Mayhem in Manchester for Royal Exchange Season

Date: 10 August 2004

Manchester Royal Exchange’s new autumn/winter season features old classics with a northern theme in the main house, alongside two UK premieres in the studio.

The two plays that bookend the main house season are Kes and Rutherford and Son. Both set in northern towns in different periods of the 20th century, they are directed by Sarah Frankcom, who was responsible for the Exchange's successful production of The Rise and Fall of Little Voice in January of this year.

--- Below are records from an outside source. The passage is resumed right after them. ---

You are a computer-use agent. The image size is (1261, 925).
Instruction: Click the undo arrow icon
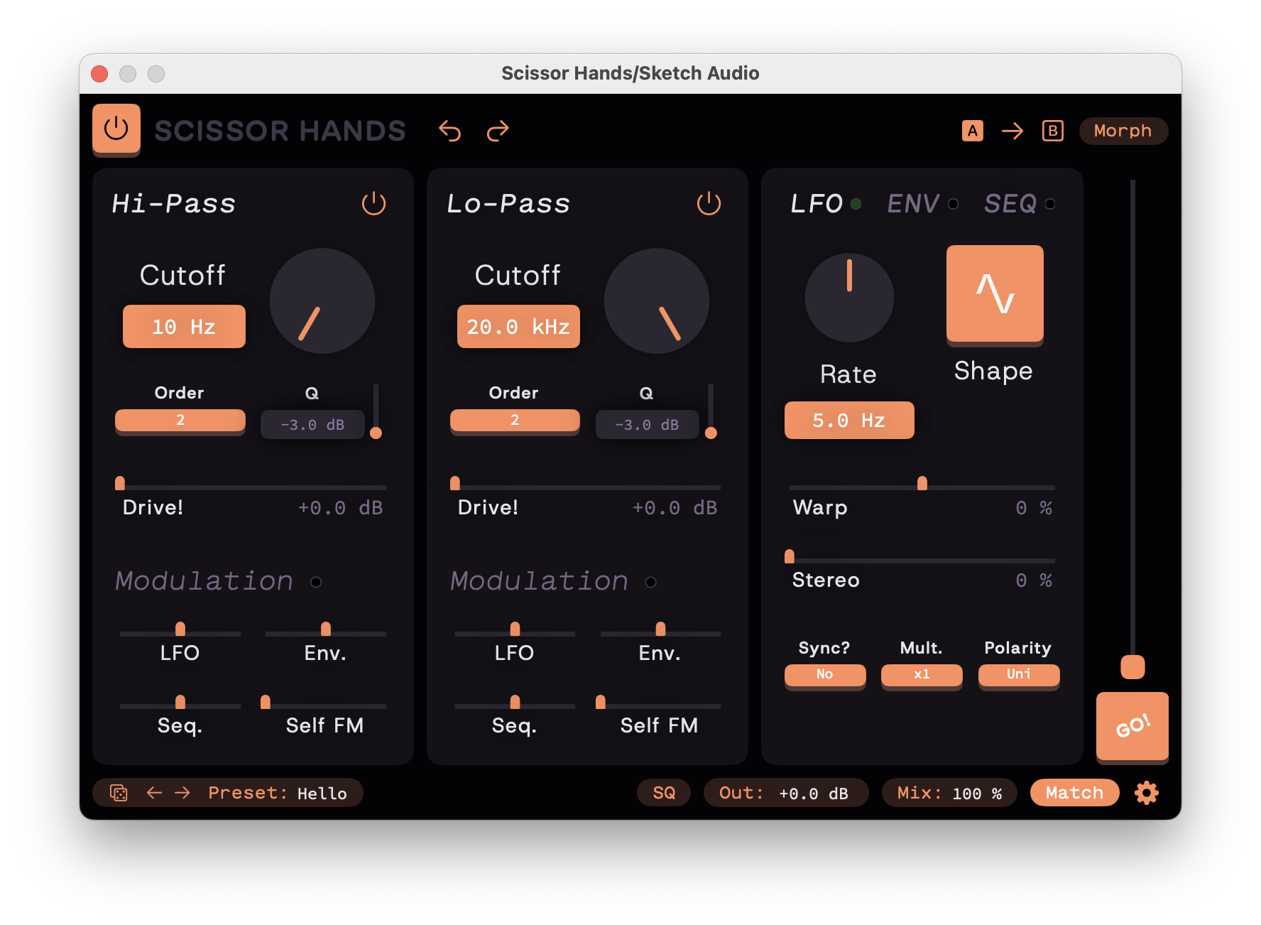click(449, 131)
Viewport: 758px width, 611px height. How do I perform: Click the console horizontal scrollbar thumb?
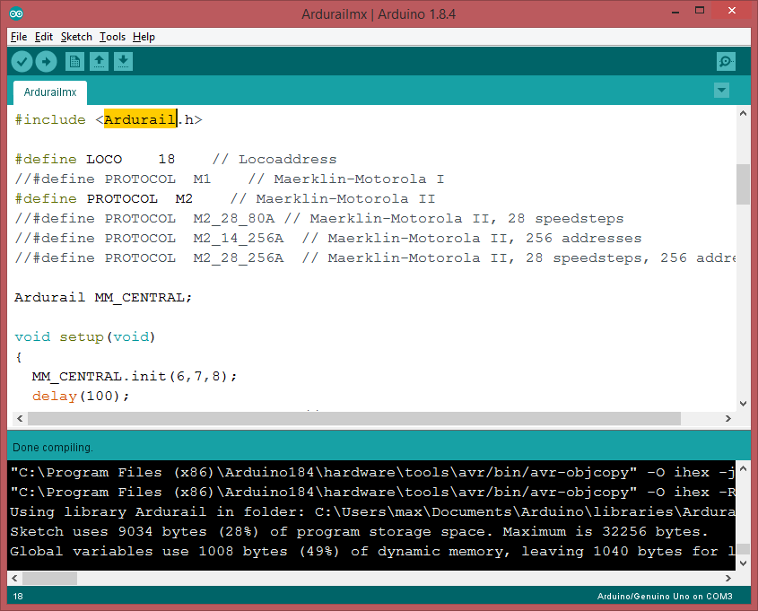[x=48, y=579]
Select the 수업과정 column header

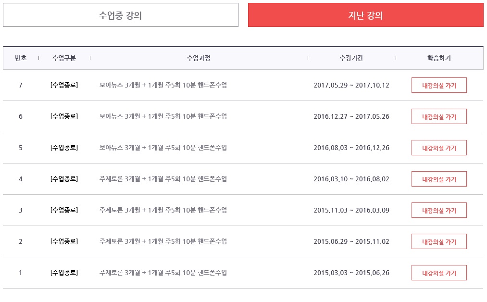click(199, 58)
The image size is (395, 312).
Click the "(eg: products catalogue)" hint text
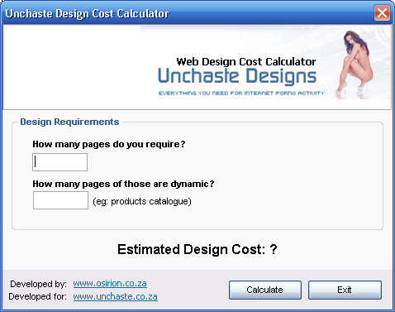142,201
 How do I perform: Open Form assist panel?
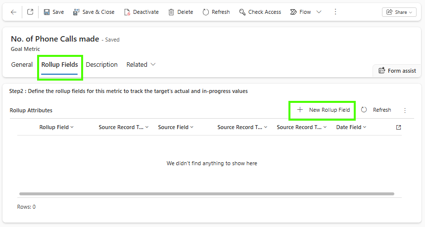(397, 71)
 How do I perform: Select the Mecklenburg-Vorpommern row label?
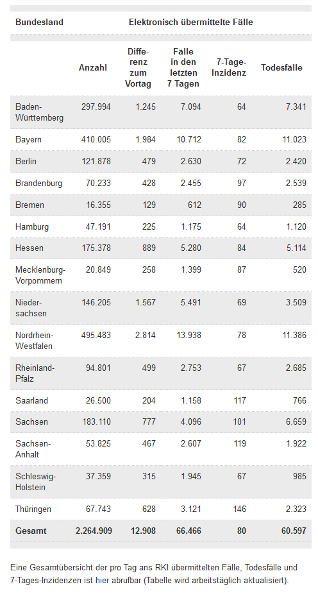[40, 275]
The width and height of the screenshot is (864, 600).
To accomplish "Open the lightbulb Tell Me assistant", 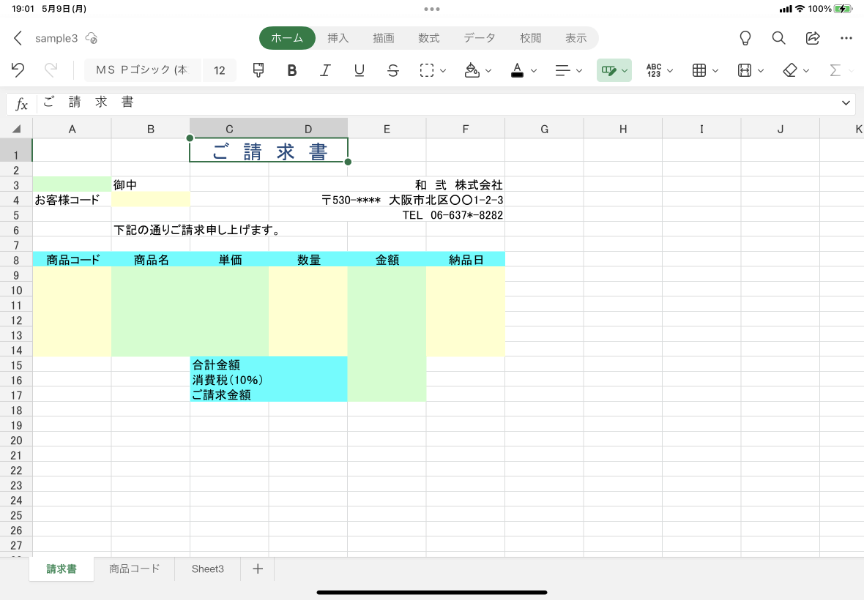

Kes - which opens the season on 13 September 2004 (previews 8 September) - is based on the Barry Hines novel A Kestrel for a Knave. Set in Barnsley, it revolves around the life of an isolated young boy, Billy Casper, and relates how his relationship with a kestrel brings hope to his impoverished existence. Made famous by Ken Loach's 1969 film, this version is adapted for the stage by Lawrence Till and stars William Beck and Jane Hazlegrove.

Kes closes on 16 October and is followed by artistic director Greg Hersov's production of Volpone (from 20 October to 27 November 2004). Written by Ben Jonson and set in the Jacobean underworld, it concerns the dealings of two con artists, Volpone and his sidekick Mosca. Swindling all and sundry, they’re the perfect double act, until a woman gets involved and the two turn against each another with amusing consequences.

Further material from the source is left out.